As I bathed the baby (will I always call her 'the baby?) this morning, and stared at her with all that mother awe, I became aware that I was living out one of those moments, those moments you really note. Those precious points in time where you are truly conscious that it's all slipping away, what seems an eternity is but really a vapor. And she beamed up at me that huge grin of hers, like so much light. And I can't help but grin back at this little tow-headed effulgence. I've never seen a smile so big. I realized, right then, that this, this is how I know her now, as a baby, a child of mine. It won't always be so. She will not be mine forever.
Things change and grow and children change and grow. Their shape shifting constantly, wriggling right out of our hands. Can we adapt as they alter? I'm sure we do, unaware, but too, at the end of the day, when they are fully grown and perhaps, we have become grandparents, will we still know this child? Or will this one be "The Baby". "The Baby" has four children of her own now. "The Baby" just earned her Masters. "The Baby" is a woman. A woman. My son will be a man. And when they visit, and I hope they do often, will I really know them? Will they still be mine?
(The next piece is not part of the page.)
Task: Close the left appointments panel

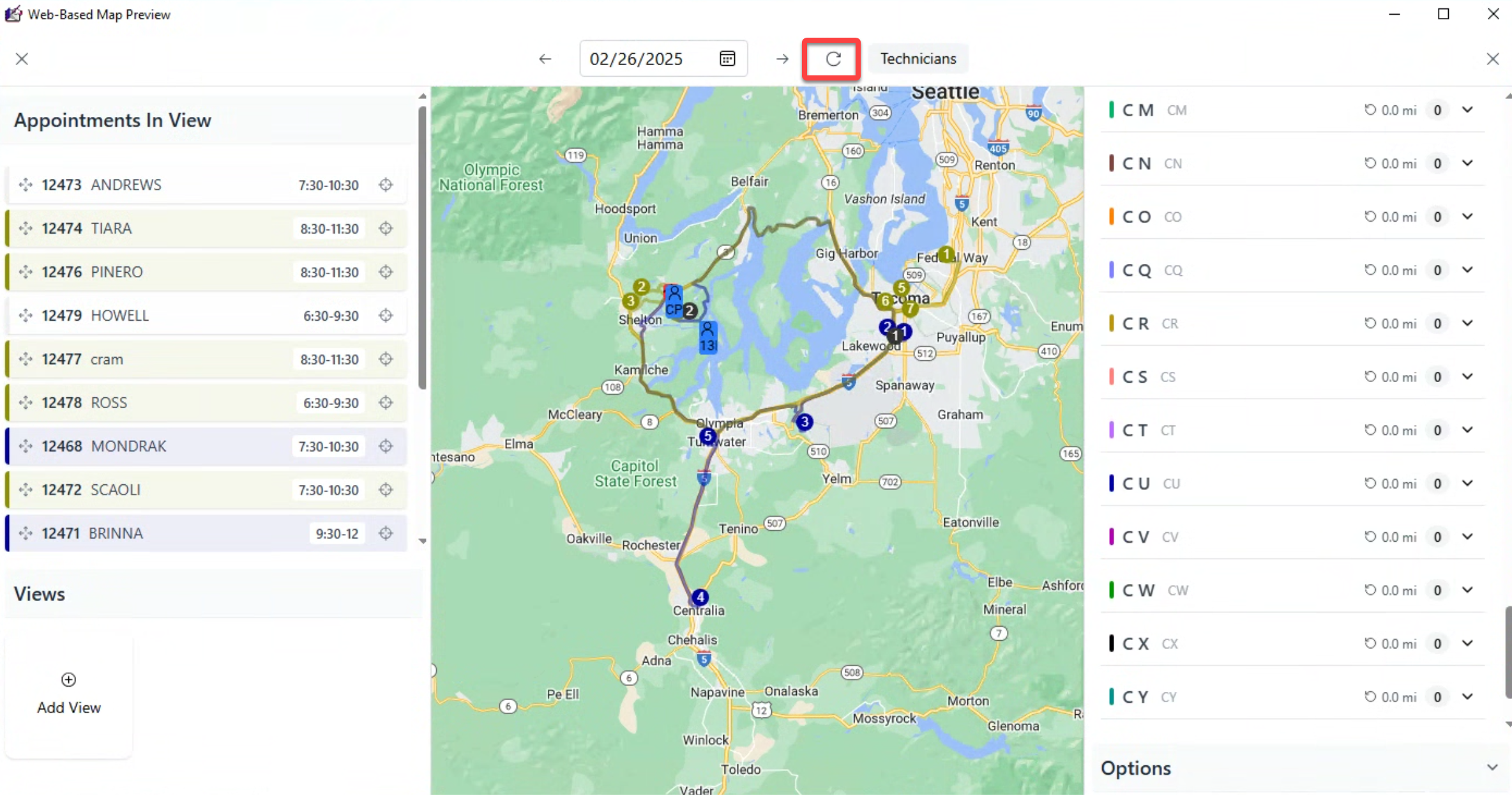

My own mother and father, surely they love me. I know this. But I wonder, if they love me as who I am now. Or do they love the child they still see in me? Because that's all they were ever really able to see and know? I do not hold back from them. I invite them to know who I've become, but the all of me, the entirety of my adulthood, how could they ever fully grasp this? How could they understand totally that I am a woman who is loved by a man. A woman made so, by bearing children? A woman with lofty thoughts, desires, impulses so much distance between the now and the then. The little girl I was who didn't want her hair brushed, who climbed trees and played with porcelain dolls.
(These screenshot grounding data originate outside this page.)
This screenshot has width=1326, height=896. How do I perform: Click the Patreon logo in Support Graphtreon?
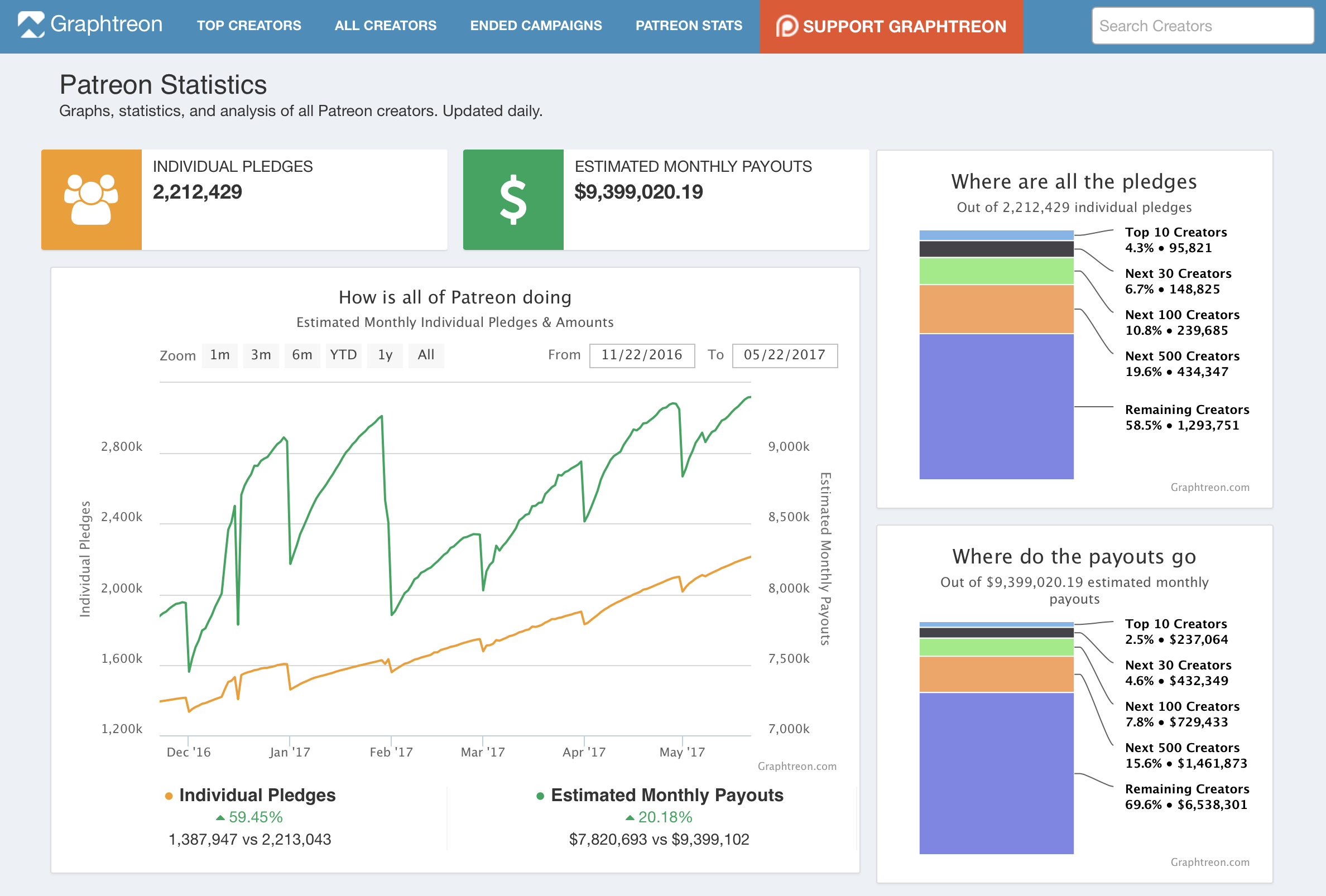(787, 26)
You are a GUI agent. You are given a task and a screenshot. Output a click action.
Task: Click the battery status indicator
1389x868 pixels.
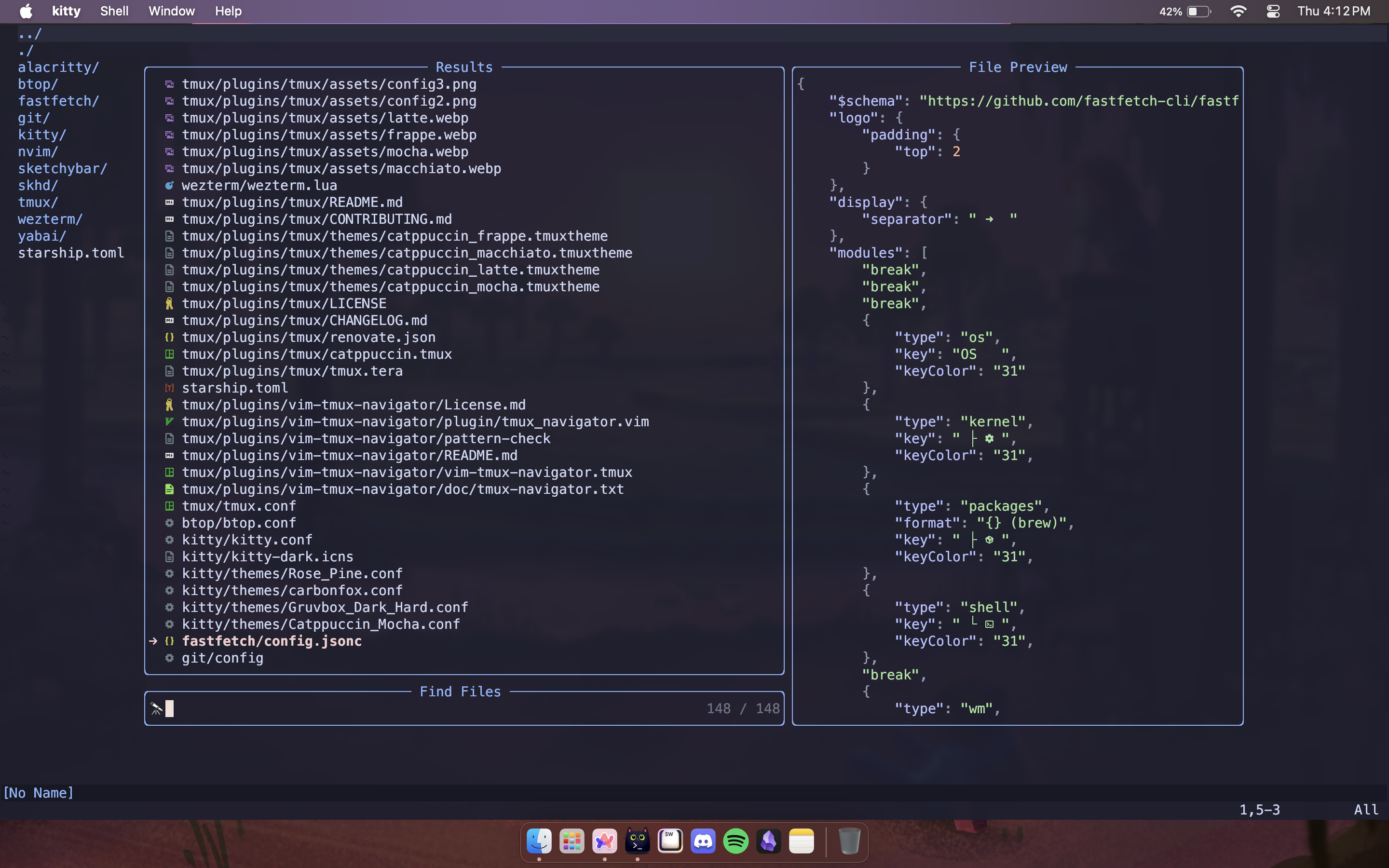point(1198,12)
And maybe they can almost understand it. Maybe they can, more so than I know. I have not been yet, where they are. Maybe the cycle of life opens us up to insights I can't yet imagine.
But as I watched this writhing, wet and tiny barely two year old of mine, in all her watery glee, I came into awareness that this is not who she was. Her little baby self cannot fathom who she will someday be and nor can I.
It's bittersweet to love these beings with all you've got. Sensing that somehow someday everything will have changed. And it will happen in the mere blink of an eye.